3. Protocol-Aware Routing¶
The protocols module provides protocol-aware routing across heterogeneous agent networks. This example builds a protocol graph with agents supporting different protocols and finds the optimal route using Dijkstra's algorithm with protocol translation costs.
from agenticraft_foundation.protocols import (
ProtocolGraph, ProtocolAwareDijkstra,
PathCostCalculator, ProtocolCompatibilityMatrix,
PROTOCOL_COMPATIBILITY,
)
from agenticraft_foundation.types import ProtocolName
graph = ProtocolGraph()
graph.add_agent("gateway", ["routing"], {ProtocolName.MCP, ProtocolName.A2A})
graph.add_agent("analyzer", ["analysis"], {ProtocolName.MCP})
graph.add_agent("reporter", ["output"], {ProtocolName.MCP, ProtocolName.A2A})
graph.add_edge("gateway", "analyzer", {ProtocolName.MCP})
graph.add_edge("analyzer", "reporter", {ProtocolName.MCP})
compat = ProtocolCompatibilityMatrix(PROTOCOL_COMPATIBILITY)
calc = PathCostCalculator(graph, compat)
dijkstra = ProtocolAwareDijkstra(graph, compat, calc)
route = dijkstra.find_optimal_route("gateway", "reporter", ProtocolName.MCP)
print(f"Path: {route.path}, Cost: {route.total_cost:.2f}")
The ProtocolGraph models agents as nodes annotated with their supported protocols and capabilities.
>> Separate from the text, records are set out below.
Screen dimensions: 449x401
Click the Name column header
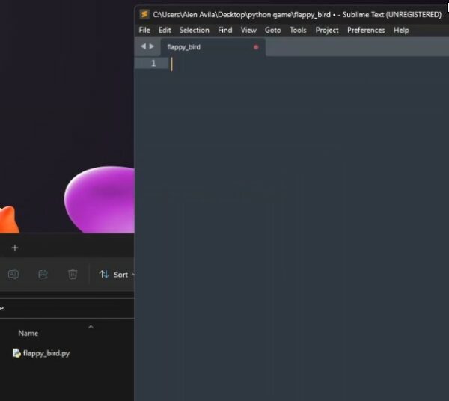tap(28, 333)
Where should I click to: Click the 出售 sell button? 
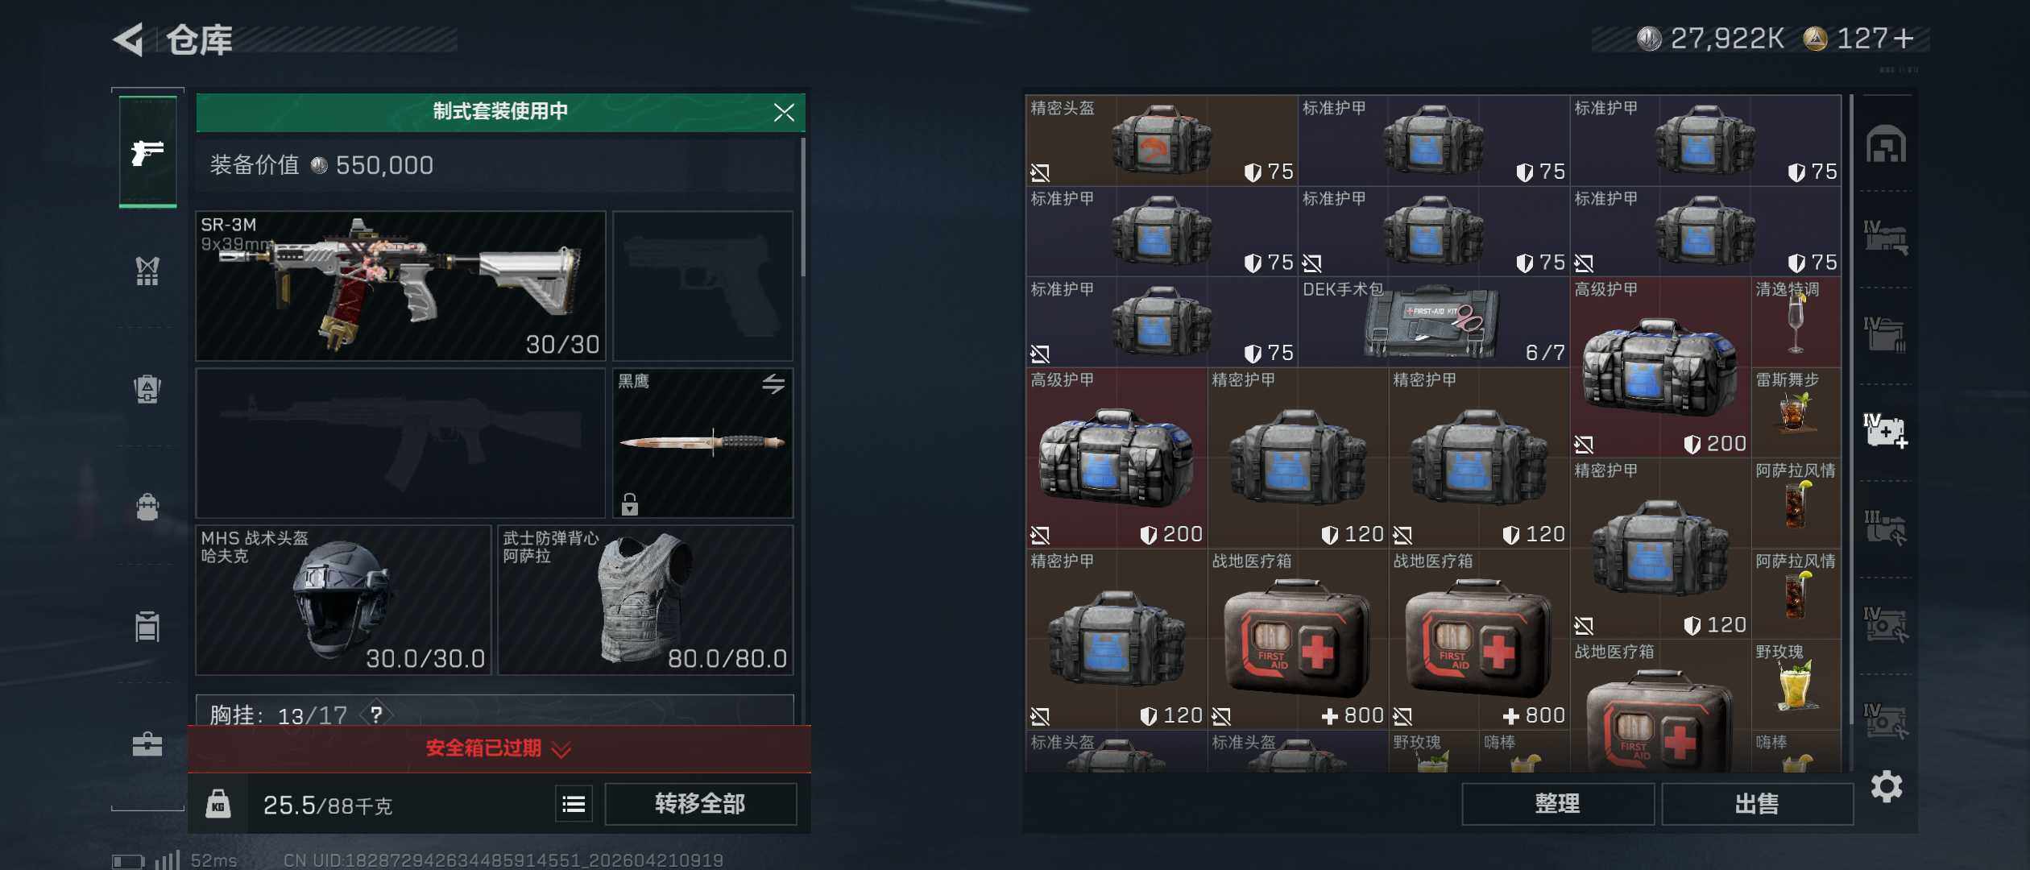1757,804
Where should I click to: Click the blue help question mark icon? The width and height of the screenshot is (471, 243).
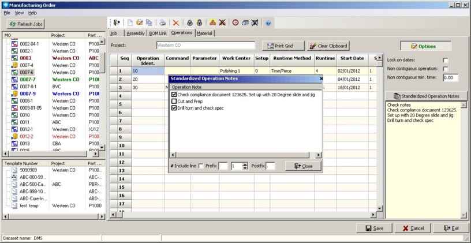268,23
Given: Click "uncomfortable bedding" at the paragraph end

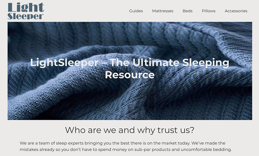Looking at the screenshot, I should coord(206,150).
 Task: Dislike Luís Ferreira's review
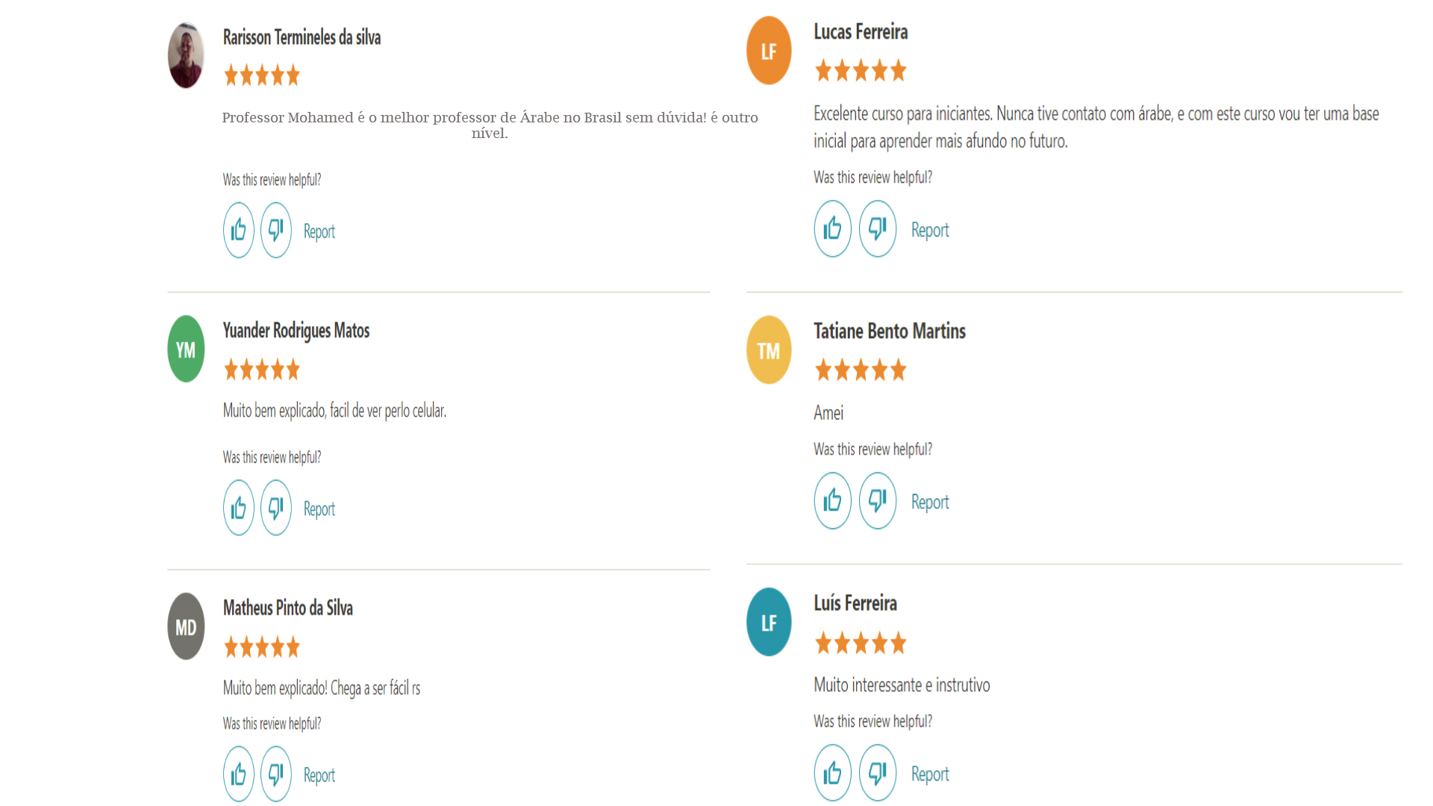coord(878,772)
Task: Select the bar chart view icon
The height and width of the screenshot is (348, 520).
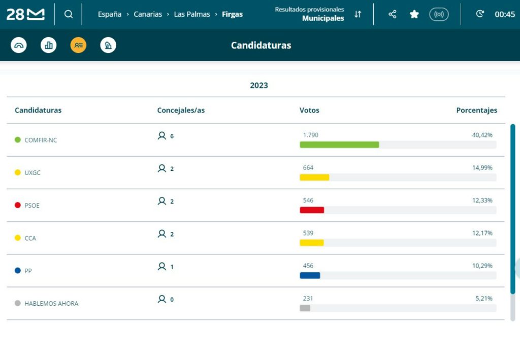Action: (48, 45)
ProtocolCompatibilityMatrix encodes the cost of translating between protocols (e.g., MCP to A2A). ProtocolAwareDijkstra finds the lowest-cost path that respects protocol constraints, factoring in both hop distance and translation overhead.
4. Topology Spectral Analysis¶
The topology module provides spectral analysis of agent network topologies. This example builds a fully connected 5-agent network and computes its algebraic connectivity -- a measure of how resilient the network is to agent failures.
from agenticraft_foundation.topology import NetworkGraph, LaplacianAnalysis
graph = NetworkGraph()
for i in range(5):
graph.add_node(f"agent_{i}")
for i in range(5):
for j in range(i + 1, 5):
graph.add_edge(f"agent_{i}", f"agent_{j}")
analysis = LaplacianAnalysis(graph)
print(f"Nodes: {analysis.num_nodes}")
print(f"Algebraic connectivity (lambda_2): {analysis.algebraic_connectivity:.4f}")
print(f"Consensus bound: {analysis.consensus_bound:.2f}")
The Laplacian matrix of a graph encodes its connectivity structure. Its second-smallest eigenvalue (\(\lambda_2\), the algebraic connectivity) quantifies how well-connected the network is: higher values mean faster consensus convergence and greater resilience to node removal. The consensus bound gives the theoretical upper limit on rounds needed for distributed agreement. A fully connected graph of 5 nodes has \(\lambda_2 = 5.0\) -- the maximum for that size.